[Record extracts — start]

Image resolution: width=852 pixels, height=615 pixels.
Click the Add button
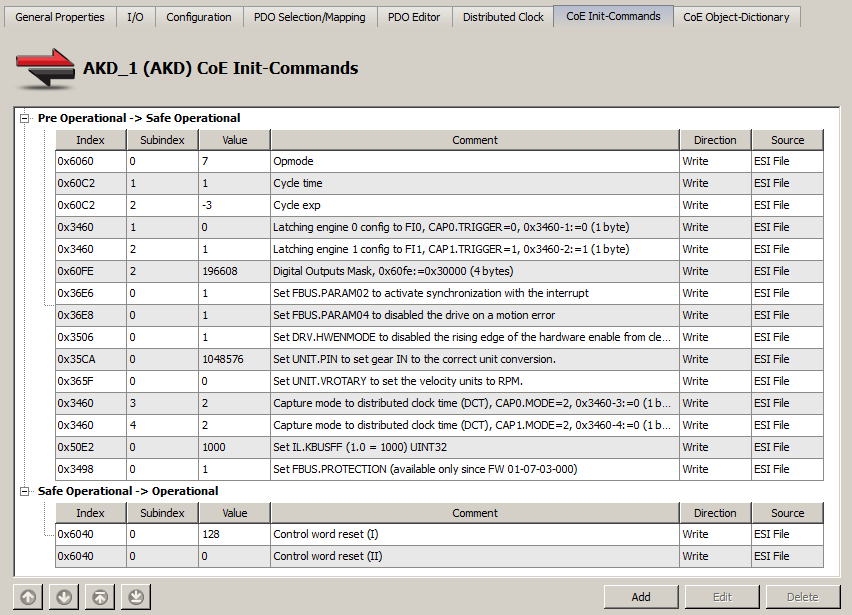click(x=641, y=597)
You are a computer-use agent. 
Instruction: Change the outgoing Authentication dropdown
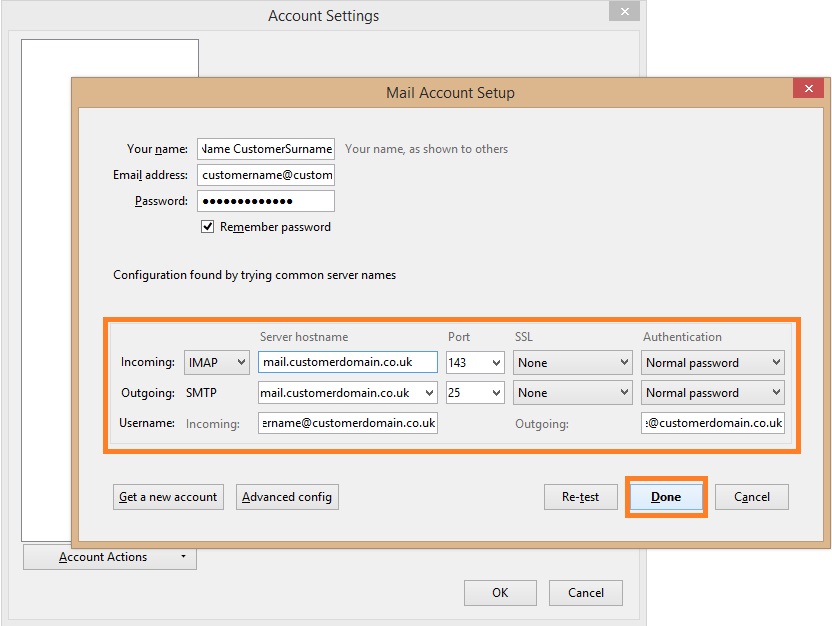coord(712,393)
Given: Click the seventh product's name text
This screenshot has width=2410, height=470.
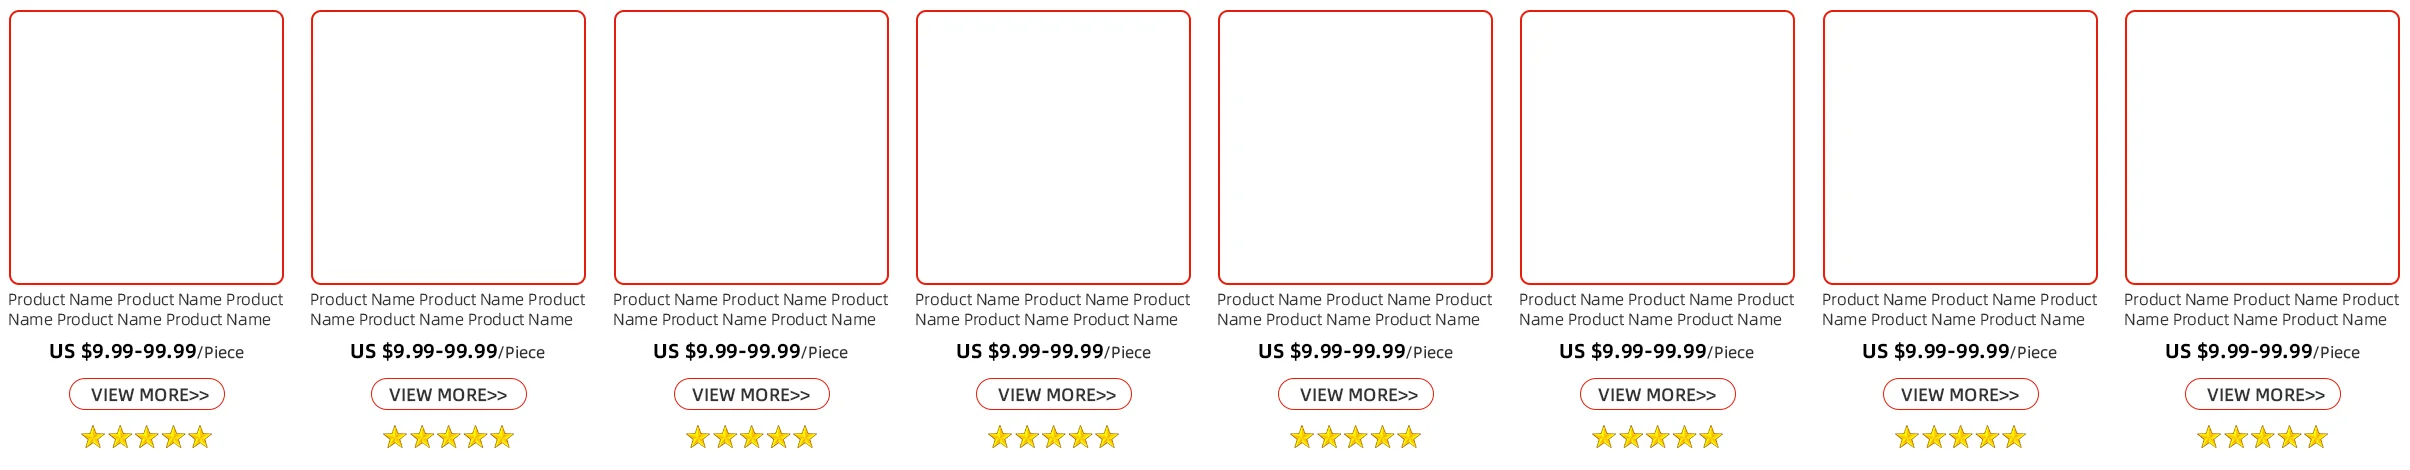Looking at the screenshot, I should click(1959, 309).
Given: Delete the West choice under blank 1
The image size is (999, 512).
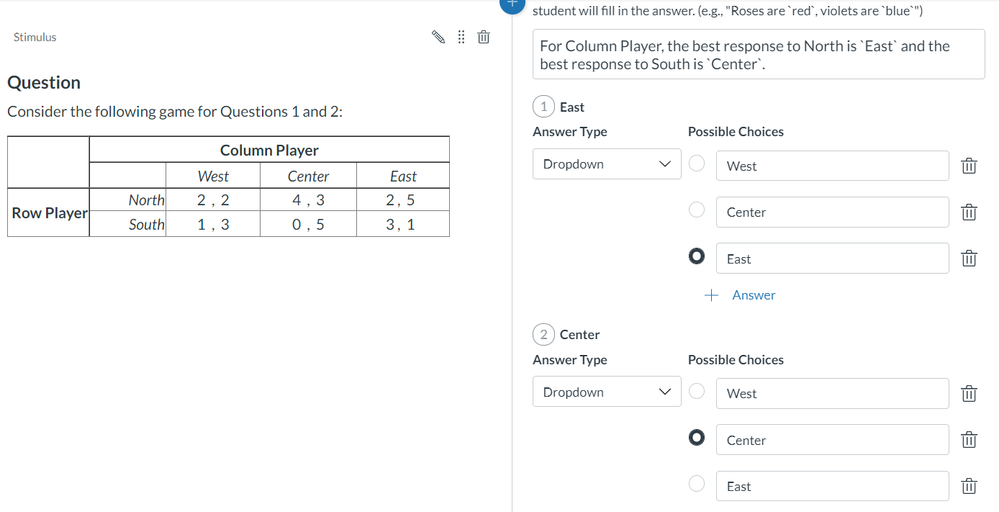Looking at the screenshot, I should [x=968, y=166].
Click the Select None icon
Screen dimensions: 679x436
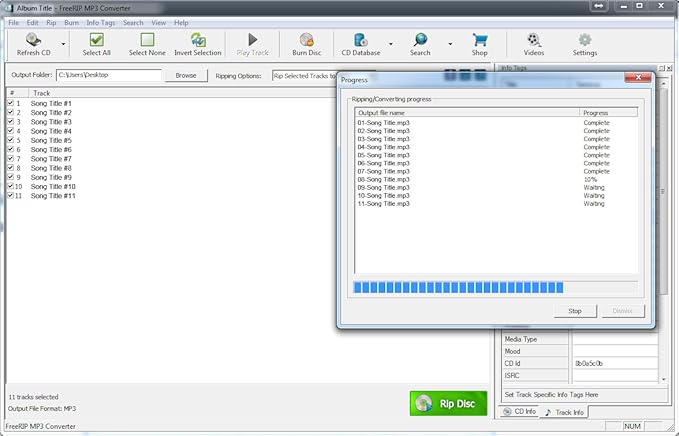147,44
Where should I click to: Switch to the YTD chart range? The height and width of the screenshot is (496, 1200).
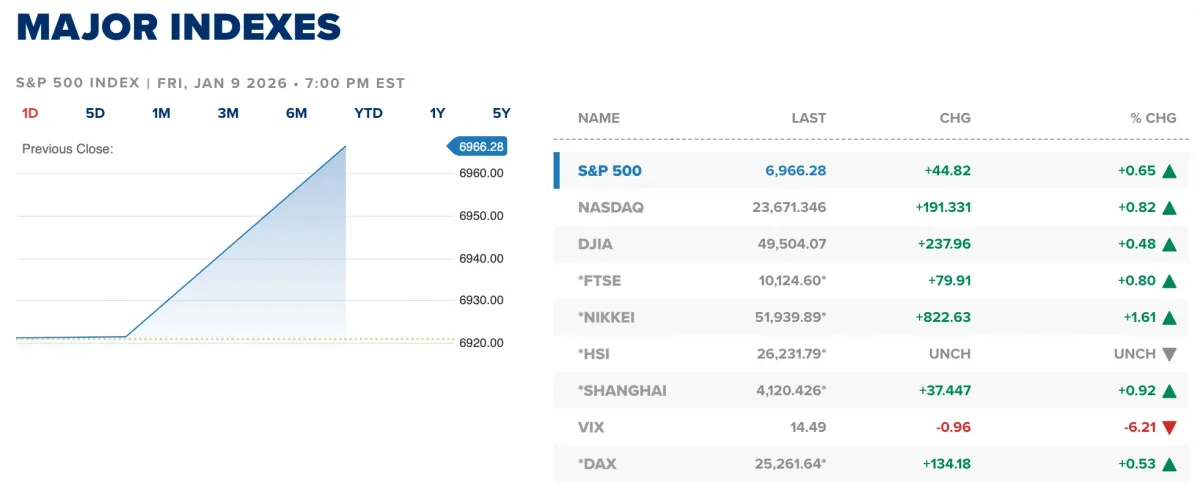368,113
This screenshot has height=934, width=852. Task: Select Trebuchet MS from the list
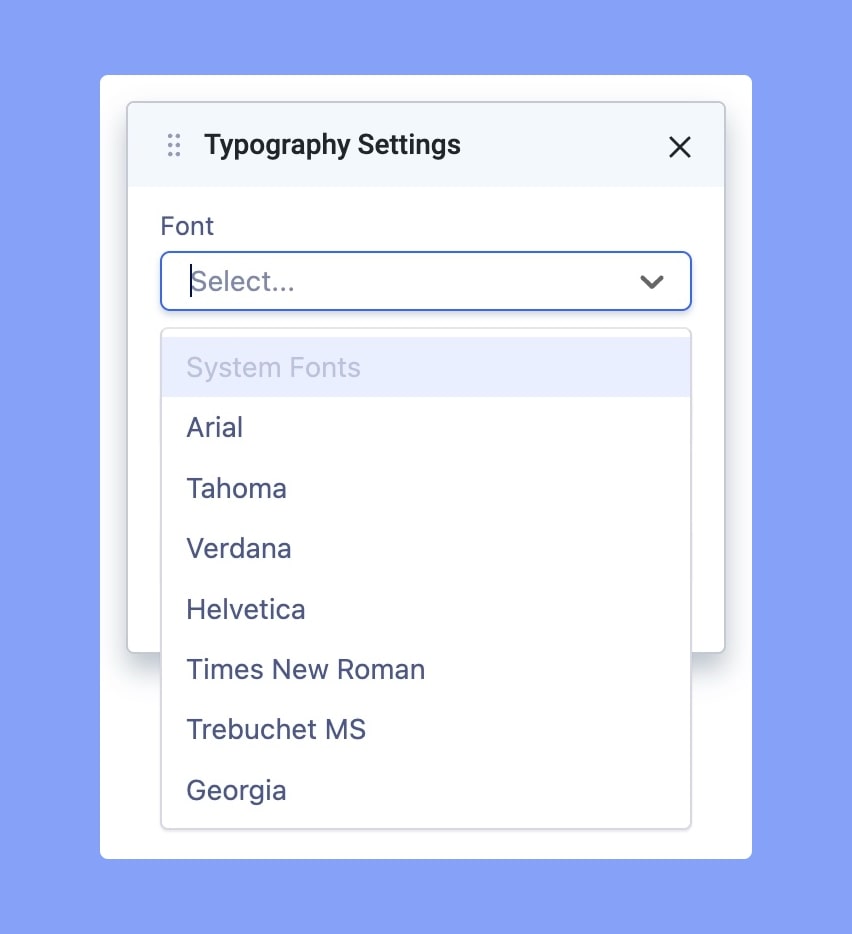tap(276, 730)
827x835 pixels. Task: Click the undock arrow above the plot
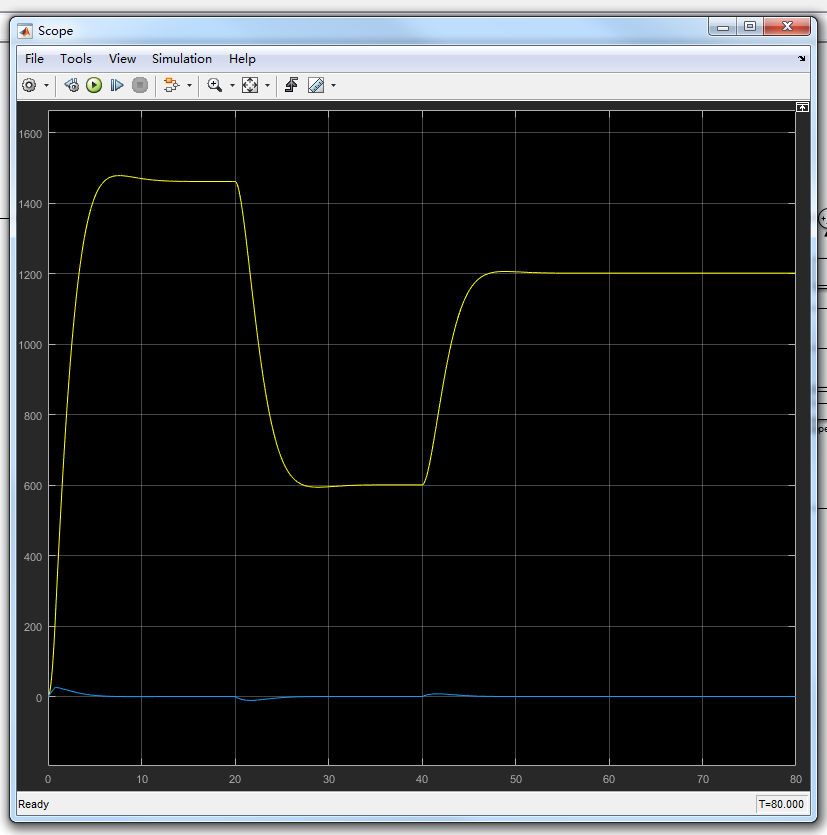tap(803, 107)
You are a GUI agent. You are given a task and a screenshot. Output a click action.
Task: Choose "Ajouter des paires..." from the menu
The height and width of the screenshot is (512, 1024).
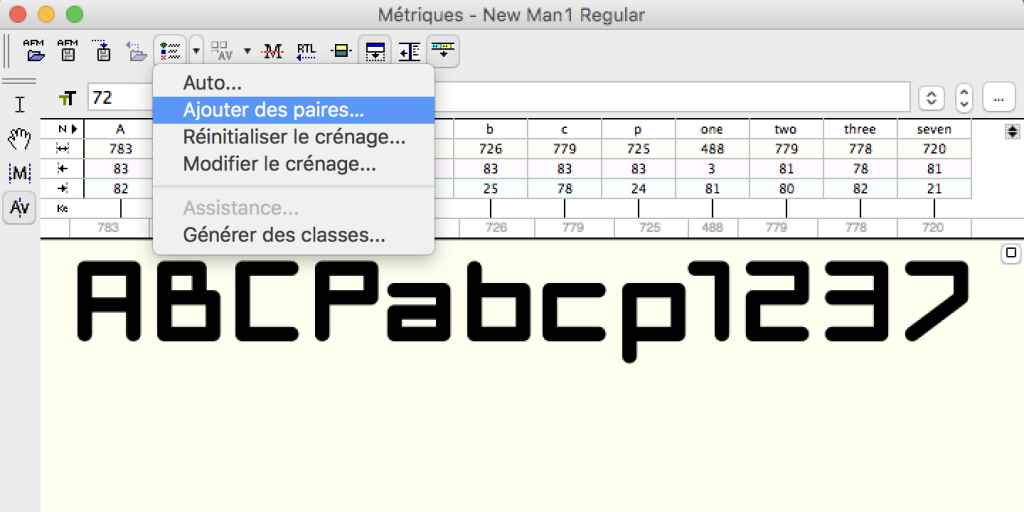[273, 110]
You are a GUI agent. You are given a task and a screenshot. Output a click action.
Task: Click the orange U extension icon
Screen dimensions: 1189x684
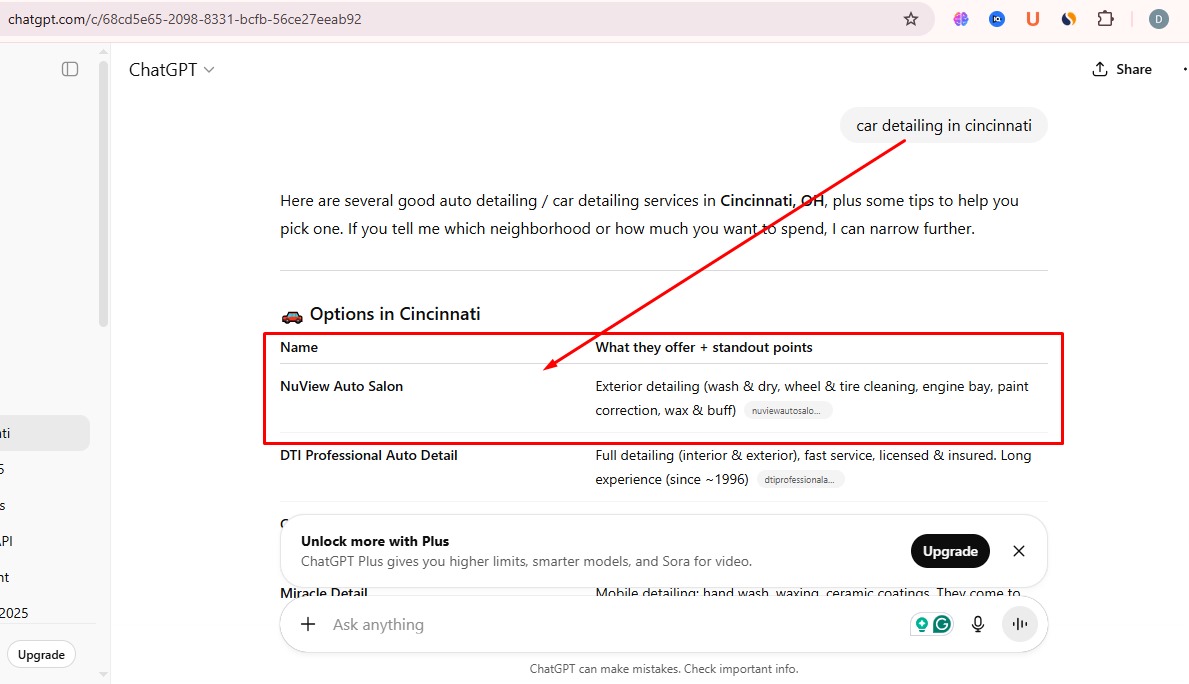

[Record extracts — finish]

**Your assignment:** Would you set down only the lines above from the line with "Instruction: Change the" to the line with "Given: Delete the West choice under blank 1", both included, exactly as they stand and without the pictures?

**Solution:**
Instruction: Change the outgoing Authentication dropdown
coord(712,393)
Given: Click the seventh product's name text
This screenshot has width=2410, height=470.
Looking at the screenshot, I should click(1959, 309).
Given: Delete the West choice under blank 1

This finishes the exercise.